Le sorcier prit alors une jeune fille en otage, ce qui était son seul recours, et sortit du bar.

- On le poursuit mais en douceur.

Edgerton avait déjà abandonné l'otage et s'enfuyait rapidement le long de la ruelle, en écartant violemment les gens sur son passage.

- Merde, on parviendra pas à le rattraper avant qu'il transplane, dit Ron.

- Ouais, mais je pense pouvoir le neutraliser de là.

- Il est déjà à plus de cent-cinquante mètres, gamin.

- Et la portée d'une baguette c'est le double, si je me débrouille, il sera hors d'état de nuire rapidement, dit Jonah tout en visant lentement sa cible. J'ai des bases en tir longue distance.

Il ne précisa pas qu'avec un fusil, il l’aurait déjà mis hors d’état de nuire depuis un moment. Le tir de précision était la spécialité de Jonah. Il avait appris à manier une arme avant même de découvrir qu'il était sorcier. Et il était excellent.

- Tu risques de toucher les gens autour, lâche l'affaire, on en a déjà trois sur quatre. Une baguette ne fonctionne pas comme une larme à feu.

- Je l’ai, contredit Jonah. Stupefix !

La lumière rouge avança sur sa cible rapidement et la faucha en plein dans le dos. Edgerton tomba inconscient.

- Bingo, s'exclama Jonah.

Si les Aurors et les autres policiers magiques étaient une nouvelle fois impressionnés par les aptitudes du nouveau, Ron ne décolérait pas. Cela près de dix minutes qu'il enguirlandait son élève.

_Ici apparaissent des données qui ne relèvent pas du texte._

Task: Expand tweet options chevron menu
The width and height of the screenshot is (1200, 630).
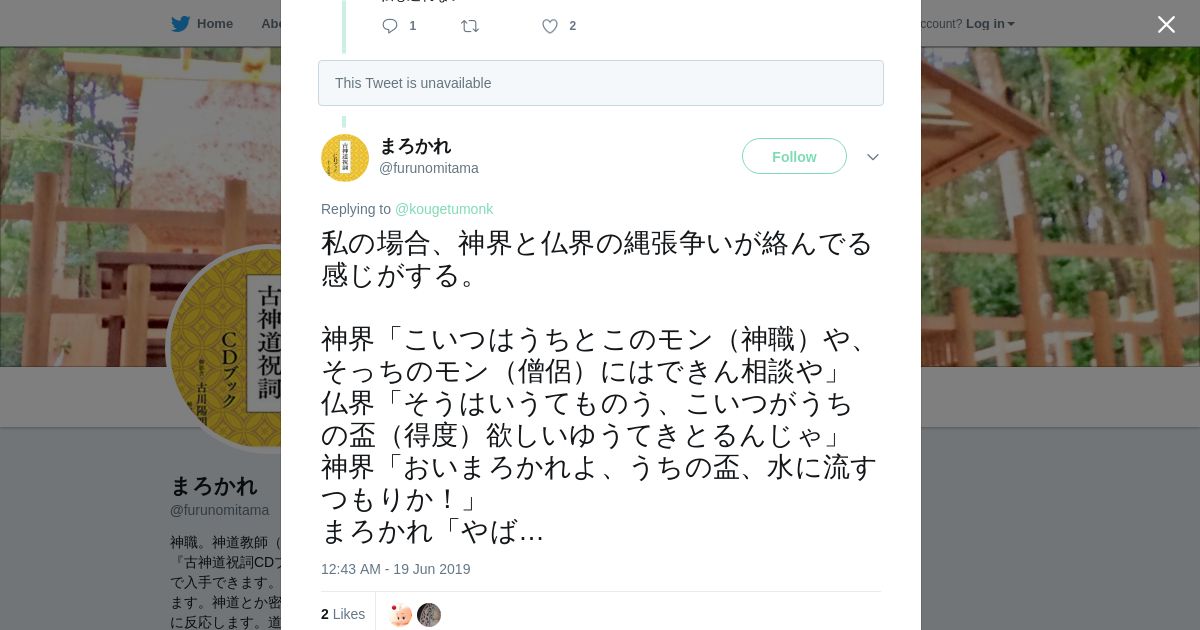Action: coord(873,157)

- …peut-être que j'aurais dû te rappeler que les ordres de ton supérieur sont plus importants que ton ego démesuré. Continue comme ça, et tu devras te trouver un nouveau tuteur. Je...

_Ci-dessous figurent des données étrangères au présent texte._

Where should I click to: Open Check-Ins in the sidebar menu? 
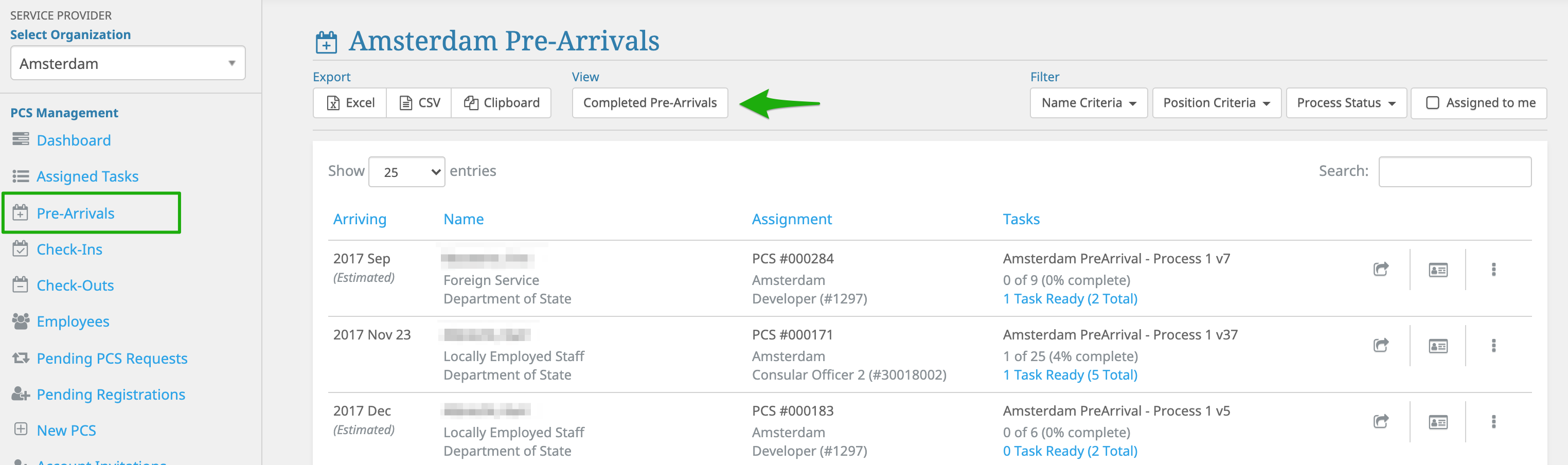pos(69,249)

- Ron, il a compris je pense.

Harry venait de débarquer.

- Mais merde, il a fait n'importe quoi.

- Il l'a neutralisé sans dommages collatéraux, et c'est le principal.

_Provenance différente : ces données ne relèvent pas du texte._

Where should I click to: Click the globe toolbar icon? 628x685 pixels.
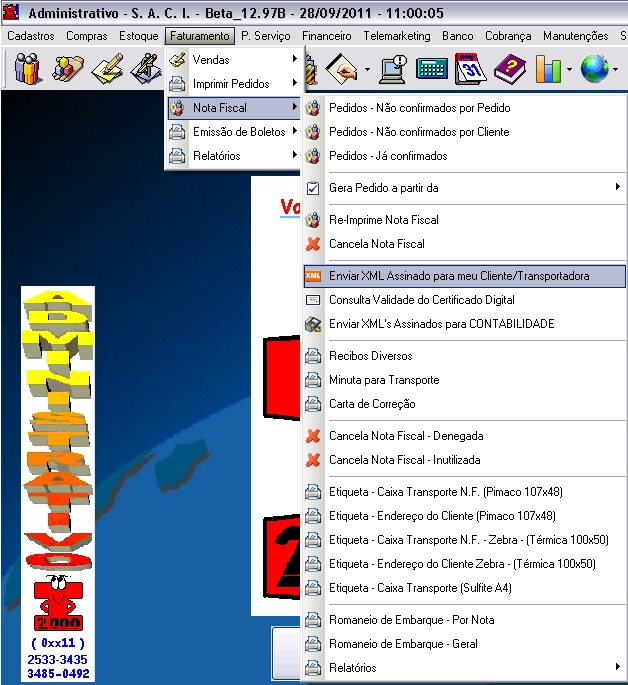point(595,69)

Le commandant s'adressa cependant à Jonah avec sévérité.

- Mais à l'avenir Pinkerton, tâche de respecter les ordres de tes supérieurs. Ça peut te sauver la vie, et ça peut préserver celle de tes camarades et des civils, dans bien des cas. Désobéis encore une fois et tu prends la porte, ai-je été clair ?

- Parfaitement, monsieur.

Bon, s'il venait de prendre le savon de sa vie, c'est que la raison était bonne. Il était peut-être temps de freiner ses ardeurs.

- Je peux rentrer chez moi ?

- Oui, on verra pour la suite, demain.

Jonah préféra marcher un peu pour se détendre plutôt que de transplaner. Coté moldu, Londres de nuit prenait une toute autre forme. Il faisait chaud en cette fin août. Mais ça faisait du bien.

- Purée ce que j'aime ce boulot, lança Jonah pour lui-même.